STAT30010 – Assignment 2

Question 1 (a) estimate the series variance: \(\gamma_0\) The data are:

x <- c(-3, 2, -4, -5, 6, -2)
mu_hat <- mean(x)
mu_hat

## [1] -1

Compute the unbiased variance:

dev <- x - mu_hat
gamma0_hat <- sum(dev^2)/(length(x)-1)
gamma0_hat

## [1] 17.6

(b)Estimate the autocorrelation at lag 1: ρ1

rho1_hat <- sum(dev[-length(dev)] * dev[-1]) / sum(dev^2)
rho1_hat

## [1] -0.4318182

(c)Assuming that the data arise from an MA(1) with drift μ such that xt = μ + εt − θ1εt−1 Calculate a method-of-moments estimate of θ1.

rho1 <- as.numeric(rho1_hat)
theta_roots <- polyroot(c(rho1, 1, rho1))
theta_roots

## [1] 0.5741823+8.077936e-28i 1.7416072-8.077936e-28i

For MA(1) |θ|< 1

theta_hat <- Re(theta_roots[abs(Re(theta_roots))<1])
theta_hat

## [1] 0.5741823

4. Now instead assume that the data arise from an AR(1) with drift such that xt = μ + φ1xt−1 + εt Estimate the parameter φ1 using method of moments.

phi1_mom <- rho1_hat
phi1_mom

## [1] -0.4318182

5. Estimate φ1 using least squares (still using that μ = x ̄, the mean of x).

num <- sum(x[-length(x)] * (x[-1] - mu_hat))
den <- sum(x[-length(x)]^2)
phi1_ls <- num / den
phi1_ls

## [1] -0.4444444

Question 2 (a) Adequacy based on residual ACF and PACF plots From the plots:

AR(1) residual ACF shows a significant spike at lag 2 → not adequate.

AR(2) residual ACF/PACF show no significant spikes → adequate.

MA(6) residual ACF/PACF show no significant spikes → also adequate

2. Choice between Model 2 (AR(2)) and Model 3 (MA(6)) Based on the coefficient significance output:

AR(2): both coefficients are highly significant (p < 0.001).

MA(6): one coefficient (ma4) is not significant (p = 0.83).

We should prefer the model with significant parameters and minimal complexity.

Choose Model 2 (AR(2)) because it is both adequate and more parsimonious

3.Consider an MA(1) Xt = εt − θ1εt−1 time series.

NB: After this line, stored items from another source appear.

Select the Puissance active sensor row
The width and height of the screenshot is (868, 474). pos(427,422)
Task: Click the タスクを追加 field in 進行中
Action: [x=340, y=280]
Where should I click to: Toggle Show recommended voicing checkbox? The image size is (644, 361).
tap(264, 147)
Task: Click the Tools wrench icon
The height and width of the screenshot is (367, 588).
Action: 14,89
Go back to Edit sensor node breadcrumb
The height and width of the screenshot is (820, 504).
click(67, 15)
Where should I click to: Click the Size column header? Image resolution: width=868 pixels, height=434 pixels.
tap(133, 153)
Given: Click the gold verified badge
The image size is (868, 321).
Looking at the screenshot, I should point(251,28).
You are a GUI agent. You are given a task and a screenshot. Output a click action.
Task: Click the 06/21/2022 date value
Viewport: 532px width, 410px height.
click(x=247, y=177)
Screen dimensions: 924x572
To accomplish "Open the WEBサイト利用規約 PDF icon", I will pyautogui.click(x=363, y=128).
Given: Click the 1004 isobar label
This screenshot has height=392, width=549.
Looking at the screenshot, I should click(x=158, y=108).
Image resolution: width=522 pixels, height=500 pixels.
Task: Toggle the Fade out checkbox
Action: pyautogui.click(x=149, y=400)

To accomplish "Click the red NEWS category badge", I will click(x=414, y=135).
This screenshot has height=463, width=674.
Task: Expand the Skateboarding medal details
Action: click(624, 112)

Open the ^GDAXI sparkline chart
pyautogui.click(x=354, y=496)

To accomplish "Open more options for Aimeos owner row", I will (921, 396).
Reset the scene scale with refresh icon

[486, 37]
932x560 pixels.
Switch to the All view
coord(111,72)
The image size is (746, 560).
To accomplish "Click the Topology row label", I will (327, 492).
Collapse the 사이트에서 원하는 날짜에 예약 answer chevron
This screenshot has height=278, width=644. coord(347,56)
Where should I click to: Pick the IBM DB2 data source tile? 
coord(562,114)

1. Find the Information for a one-step forecast

# random parameter
theta <- 0.6      
rho1 <- -theta / (1 + theta^2)
beta <- rho1
mse_min <- (1 - rho1^2)
I1 <- rho1^2
I1_formula <- theta^2 / (1 + theta^2)^2

For an MA(1), only lag 1 is correlated, so the optimal linear predictor uses \(X_n\): \(\widehat X_n(1) = \rho_1 X_n\). The minimum mean squared error is \(Var(X_{n+1})(1 - \rho_1^2)\), hence \(I_{X_{n+1}|X_n,\dots,X_1} = \rho_1^2 = \dfrac{\theta^2}{(1+\theta^2)^2}\).

2. Find the Information for a two-step forecast

I2 <- 0

For an MA(1), \(ρ_h = 0\) for all \(h ≥ 2\). That means \(X_{n+2}\) is uncorrelated with all past values. The best predictor is just the mean (0 for a centered series), so \(I_{X_{n+2}|X_n,\dots,X_1} = 0.\)

3. Comment on the difference between the results in the previous two parts, with reference to the ACF function.

One-step ahead: information \(I₁ = ρ_1^2 = θ^2 / (1+θ^2)^2\) because \(ρ_1 ≠ 0\).

Two-step ahead: information \(I₂ = 0\) because \(ρ_h = 0\) for \(h ≥ 2\). An MA(1) process contains linear dependence only at lag 1, so it has predictive power one step ahead but none beyond that. This behaviour matches exactly the ACF pattern of a MA(1)